Russia's troubled western neighbour, struggling with a balance of payments crisis that has forced it to devalue its currency, ran up arrears on electricity imports that make up around 10 per cent of its power needs.
Russian power exporter InterRAO said it had halted supplies at midnight over 1.2 billion roubles (€29.7 million) still owed for electricity supplied in March, April and May.
"From 00.00, supplies to Belarus were cut to zero," said InterRAO spokesman Anton Nazarov, who added that the company was still waiting for payment of the debt.
"We are awaiting the next tranche after which we will be able to fully restore supplies," said Mr Nazarov.
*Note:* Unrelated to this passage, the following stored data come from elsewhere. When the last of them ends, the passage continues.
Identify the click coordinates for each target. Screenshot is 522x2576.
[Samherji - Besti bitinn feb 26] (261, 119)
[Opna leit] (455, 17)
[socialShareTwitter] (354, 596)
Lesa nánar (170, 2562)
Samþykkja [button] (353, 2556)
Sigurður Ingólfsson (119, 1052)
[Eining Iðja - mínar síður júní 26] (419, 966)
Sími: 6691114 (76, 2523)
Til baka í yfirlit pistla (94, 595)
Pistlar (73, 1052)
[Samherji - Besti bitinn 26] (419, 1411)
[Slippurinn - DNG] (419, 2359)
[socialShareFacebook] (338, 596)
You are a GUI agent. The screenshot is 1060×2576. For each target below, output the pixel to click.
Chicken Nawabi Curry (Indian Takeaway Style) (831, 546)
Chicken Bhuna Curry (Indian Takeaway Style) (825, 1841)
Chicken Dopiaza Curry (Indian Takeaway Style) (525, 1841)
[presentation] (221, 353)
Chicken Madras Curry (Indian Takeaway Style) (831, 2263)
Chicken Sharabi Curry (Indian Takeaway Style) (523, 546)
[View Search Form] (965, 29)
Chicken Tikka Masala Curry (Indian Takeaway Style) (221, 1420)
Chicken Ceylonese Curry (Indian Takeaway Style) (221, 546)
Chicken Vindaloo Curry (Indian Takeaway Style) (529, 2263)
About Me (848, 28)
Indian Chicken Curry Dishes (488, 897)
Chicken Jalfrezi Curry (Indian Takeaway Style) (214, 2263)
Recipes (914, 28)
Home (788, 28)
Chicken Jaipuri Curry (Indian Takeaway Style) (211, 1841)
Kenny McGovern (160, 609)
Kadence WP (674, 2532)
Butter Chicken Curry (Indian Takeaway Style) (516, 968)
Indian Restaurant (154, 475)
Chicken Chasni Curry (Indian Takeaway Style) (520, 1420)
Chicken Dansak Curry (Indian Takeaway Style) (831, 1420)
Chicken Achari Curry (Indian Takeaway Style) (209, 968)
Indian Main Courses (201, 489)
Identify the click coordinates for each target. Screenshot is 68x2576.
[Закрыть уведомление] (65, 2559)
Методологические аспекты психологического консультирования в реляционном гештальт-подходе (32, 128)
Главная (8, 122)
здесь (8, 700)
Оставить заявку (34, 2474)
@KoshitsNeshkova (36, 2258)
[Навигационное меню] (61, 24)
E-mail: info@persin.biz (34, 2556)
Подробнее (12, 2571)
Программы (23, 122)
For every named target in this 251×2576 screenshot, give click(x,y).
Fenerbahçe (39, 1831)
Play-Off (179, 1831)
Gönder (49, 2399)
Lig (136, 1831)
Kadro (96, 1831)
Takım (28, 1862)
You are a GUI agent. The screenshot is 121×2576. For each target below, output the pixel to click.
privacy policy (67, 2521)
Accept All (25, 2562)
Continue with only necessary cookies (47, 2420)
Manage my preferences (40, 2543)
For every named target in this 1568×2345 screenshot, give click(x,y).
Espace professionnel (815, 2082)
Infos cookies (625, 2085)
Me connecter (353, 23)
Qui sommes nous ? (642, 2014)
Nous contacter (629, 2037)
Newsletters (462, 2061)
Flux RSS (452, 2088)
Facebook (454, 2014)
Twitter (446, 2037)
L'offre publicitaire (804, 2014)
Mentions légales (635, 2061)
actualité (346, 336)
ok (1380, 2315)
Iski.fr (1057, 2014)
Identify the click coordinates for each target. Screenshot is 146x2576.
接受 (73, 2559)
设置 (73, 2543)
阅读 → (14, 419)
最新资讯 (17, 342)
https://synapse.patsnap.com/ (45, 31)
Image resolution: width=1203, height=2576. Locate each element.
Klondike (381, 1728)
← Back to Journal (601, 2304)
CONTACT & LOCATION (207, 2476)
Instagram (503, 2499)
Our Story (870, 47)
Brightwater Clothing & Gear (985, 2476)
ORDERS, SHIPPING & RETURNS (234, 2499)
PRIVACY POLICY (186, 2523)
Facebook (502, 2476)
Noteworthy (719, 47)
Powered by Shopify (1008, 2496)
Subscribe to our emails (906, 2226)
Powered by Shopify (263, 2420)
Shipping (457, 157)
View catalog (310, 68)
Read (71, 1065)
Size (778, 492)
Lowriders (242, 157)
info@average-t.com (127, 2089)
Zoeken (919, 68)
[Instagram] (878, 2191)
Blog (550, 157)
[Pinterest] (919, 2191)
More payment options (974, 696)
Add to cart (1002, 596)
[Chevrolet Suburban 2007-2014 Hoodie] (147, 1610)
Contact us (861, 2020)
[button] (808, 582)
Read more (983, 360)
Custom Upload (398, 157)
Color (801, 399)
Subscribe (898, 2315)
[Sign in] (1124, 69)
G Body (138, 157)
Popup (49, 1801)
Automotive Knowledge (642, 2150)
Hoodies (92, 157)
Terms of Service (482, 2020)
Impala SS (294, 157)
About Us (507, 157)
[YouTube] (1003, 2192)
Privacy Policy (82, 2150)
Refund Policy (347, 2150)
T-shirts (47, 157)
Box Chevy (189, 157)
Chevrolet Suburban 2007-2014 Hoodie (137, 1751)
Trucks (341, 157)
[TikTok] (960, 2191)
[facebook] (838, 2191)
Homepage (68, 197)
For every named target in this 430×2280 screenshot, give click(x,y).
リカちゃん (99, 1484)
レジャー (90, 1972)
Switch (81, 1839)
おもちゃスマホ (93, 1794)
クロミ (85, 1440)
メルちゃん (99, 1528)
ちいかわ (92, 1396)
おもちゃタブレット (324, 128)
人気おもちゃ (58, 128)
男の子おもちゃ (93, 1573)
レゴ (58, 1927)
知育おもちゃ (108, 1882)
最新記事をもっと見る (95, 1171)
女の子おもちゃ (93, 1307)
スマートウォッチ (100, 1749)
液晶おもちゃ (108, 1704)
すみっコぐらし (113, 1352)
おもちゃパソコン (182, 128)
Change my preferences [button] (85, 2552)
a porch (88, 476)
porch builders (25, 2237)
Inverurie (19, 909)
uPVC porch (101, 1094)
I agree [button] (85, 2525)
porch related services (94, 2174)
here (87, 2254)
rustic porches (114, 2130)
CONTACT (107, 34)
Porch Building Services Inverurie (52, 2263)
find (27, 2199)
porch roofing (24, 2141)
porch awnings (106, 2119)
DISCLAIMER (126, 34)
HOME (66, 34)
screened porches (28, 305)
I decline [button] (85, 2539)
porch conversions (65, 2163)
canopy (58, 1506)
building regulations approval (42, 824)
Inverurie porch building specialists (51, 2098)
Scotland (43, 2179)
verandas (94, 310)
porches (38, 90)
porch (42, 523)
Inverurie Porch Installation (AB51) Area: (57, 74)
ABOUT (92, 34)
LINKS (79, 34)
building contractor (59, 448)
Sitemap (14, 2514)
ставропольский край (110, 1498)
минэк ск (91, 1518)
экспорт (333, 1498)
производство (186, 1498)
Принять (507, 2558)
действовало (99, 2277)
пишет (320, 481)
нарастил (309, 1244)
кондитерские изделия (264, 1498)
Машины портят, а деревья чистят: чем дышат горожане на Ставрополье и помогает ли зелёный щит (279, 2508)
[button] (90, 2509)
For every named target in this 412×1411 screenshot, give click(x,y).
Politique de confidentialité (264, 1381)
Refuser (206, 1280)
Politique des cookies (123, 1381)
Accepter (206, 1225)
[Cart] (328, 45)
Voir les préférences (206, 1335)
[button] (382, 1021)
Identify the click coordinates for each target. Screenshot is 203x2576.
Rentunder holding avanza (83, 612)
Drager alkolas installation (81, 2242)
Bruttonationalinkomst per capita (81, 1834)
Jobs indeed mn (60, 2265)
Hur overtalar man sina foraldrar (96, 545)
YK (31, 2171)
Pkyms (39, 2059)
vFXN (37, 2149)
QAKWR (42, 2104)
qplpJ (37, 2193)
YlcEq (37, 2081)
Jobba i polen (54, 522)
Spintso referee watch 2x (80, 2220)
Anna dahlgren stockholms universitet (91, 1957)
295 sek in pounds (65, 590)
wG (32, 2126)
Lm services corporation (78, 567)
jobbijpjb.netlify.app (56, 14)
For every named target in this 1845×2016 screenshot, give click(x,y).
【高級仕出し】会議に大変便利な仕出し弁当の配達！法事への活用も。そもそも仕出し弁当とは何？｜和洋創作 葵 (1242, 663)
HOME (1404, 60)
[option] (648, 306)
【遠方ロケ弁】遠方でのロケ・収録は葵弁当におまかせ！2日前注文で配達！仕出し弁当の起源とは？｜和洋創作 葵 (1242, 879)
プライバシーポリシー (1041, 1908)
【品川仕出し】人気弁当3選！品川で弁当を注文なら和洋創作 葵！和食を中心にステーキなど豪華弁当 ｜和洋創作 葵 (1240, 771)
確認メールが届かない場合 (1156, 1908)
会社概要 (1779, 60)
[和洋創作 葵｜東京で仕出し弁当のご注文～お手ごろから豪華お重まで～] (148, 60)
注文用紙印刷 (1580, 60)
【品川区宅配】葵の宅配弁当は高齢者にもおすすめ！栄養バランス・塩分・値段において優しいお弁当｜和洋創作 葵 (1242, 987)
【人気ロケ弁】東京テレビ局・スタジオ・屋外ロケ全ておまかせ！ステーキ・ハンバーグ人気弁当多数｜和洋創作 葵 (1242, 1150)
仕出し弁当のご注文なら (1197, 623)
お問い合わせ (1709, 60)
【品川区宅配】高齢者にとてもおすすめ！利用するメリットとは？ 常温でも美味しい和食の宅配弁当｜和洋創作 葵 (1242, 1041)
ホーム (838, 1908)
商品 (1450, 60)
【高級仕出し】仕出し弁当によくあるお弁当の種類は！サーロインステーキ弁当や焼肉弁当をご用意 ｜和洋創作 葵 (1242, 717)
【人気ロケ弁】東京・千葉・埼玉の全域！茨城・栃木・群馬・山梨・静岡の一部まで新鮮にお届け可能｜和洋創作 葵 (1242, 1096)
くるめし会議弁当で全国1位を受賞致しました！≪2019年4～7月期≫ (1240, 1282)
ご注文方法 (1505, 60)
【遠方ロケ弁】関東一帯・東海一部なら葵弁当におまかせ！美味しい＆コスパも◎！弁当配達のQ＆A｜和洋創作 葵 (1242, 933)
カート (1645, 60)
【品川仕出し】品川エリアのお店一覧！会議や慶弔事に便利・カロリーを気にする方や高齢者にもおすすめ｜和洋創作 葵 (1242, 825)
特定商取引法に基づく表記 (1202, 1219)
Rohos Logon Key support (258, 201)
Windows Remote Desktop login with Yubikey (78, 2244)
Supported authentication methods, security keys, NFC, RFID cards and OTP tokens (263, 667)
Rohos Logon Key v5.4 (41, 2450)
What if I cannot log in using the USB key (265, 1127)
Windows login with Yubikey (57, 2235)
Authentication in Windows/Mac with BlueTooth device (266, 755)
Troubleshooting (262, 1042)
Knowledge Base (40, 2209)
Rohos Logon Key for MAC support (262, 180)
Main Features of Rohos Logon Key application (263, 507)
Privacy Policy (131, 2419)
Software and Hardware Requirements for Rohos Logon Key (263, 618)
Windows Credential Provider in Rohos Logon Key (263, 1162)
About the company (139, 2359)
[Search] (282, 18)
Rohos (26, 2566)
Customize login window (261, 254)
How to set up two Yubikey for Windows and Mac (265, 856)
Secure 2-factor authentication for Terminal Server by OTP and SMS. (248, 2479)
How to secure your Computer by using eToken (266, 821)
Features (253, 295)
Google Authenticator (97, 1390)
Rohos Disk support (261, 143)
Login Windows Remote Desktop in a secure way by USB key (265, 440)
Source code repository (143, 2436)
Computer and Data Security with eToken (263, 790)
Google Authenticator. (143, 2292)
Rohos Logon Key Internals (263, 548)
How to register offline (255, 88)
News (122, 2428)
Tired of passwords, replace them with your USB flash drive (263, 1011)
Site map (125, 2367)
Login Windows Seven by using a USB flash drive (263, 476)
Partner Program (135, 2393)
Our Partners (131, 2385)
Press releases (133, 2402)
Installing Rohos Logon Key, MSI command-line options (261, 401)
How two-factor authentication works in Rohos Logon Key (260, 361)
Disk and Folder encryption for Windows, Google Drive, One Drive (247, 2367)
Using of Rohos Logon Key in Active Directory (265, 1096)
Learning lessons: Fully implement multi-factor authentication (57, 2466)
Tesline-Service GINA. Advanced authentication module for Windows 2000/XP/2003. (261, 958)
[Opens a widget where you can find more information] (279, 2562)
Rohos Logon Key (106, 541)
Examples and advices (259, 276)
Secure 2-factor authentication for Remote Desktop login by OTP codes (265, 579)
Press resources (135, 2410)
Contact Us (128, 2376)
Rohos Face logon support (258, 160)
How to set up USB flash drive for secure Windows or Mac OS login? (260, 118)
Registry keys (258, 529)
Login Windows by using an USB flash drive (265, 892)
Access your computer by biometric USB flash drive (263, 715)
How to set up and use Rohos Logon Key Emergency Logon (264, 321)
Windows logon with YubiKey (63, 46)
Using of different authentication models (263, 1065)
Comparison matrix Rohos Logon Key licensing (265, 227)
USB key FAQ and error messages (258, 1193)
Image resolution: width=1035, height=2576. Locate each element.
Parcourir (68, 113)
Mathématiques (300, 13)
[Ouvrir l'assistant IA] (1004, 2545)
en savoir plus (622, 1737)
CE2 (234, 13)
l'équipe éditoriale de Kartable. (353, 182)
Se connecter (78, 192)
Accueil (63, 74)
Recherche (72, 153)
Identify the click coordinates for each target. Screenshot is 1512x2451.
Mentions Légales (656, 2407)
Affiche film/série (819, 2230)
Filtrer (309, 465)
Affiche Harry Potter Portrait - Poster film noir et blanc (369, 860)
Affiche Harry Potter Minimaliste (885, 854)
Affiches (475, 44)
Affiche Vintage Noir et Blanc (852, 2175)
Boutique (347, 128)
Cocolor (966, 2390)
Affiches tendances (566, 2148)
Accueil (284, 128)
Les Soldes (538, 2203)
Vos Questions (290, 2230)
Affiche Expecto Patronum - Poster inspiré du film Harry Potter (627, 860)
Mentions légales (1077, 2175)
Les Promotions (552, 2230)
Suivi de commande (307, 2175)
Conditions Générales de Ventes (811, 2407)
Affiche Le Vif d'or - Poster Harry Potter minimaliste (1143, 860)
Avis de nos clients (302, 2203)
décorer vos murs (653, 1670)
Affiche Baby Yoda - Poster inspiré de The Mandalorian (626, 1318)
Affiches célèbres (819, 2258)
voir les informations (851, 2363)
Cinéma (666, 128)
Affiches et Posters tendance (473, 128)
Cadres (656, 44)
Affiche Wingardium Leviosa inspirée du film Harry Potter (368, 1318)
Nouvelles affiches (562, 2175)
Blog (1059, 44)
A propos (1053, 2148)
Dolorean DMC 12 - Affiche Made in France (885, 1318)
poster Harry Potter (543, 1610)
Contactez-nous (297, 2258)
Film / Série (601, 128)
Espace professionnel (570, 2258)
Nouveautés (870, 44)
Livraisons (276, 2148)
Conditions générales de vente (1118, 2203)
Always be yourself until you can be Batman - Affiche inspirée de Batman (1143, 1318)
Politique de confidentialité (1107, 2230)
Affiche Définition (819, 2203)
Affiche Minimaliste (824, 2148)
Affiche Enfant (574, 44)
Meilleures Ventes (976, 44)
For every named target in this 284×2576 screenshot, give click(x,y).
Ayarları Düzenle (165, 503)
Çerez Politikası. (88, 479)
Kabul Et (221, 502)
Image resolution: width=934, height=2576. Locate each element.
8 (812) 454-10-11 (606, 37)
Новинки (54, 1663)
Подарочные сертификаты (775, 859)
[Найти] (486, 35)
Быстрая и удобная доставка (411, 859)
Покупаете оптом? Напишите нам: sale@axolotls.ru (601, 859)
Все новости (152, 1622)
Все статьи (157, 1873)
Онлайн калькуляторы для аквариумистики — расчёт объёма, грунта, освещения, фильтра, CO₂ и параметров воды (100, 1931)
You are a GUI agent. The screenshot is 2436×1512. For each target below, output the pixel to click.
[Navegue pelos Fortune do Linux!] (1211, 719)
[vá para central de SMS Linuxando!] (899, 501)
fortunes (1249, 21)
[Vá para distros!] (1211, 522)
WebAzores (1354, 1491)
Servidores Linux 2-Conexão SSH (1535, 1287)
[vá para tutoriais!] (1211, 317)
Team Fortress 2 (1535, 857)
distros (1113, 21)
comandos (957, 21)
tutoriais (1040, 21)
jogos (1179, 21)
An unnamed official from Belarus' central bank was quoted by Russian news agency Interfax as saying Minsk will pay its outstanding debts today. But bank spokesman Anatoly Drozdov said "the central bank had not sold foreign currency (to Belenergo) for debt repayment."
Belarus imports power which is in some cases cheaper than domestically produced electricity, but has enough capacity at its own plants to meet local demand.
Russian deputy prime minister Igor Sechin, a close ally of prime minister Vladimir Putin, insisted yesterday that politics had nothing to do with the electricity dispute with Minsk.
But Moscow is pushing Mr Lukashenko, in power since 1994, to sell off assets which are being eyed by some of Russia's most powerful business groups.
The currency crisis led to a 36 per cent devaluation of the Belarussian rouble last month and economic hardship in the shape of price hikes and a shortage of imported goods has triggered protests in the tightly-controlled state.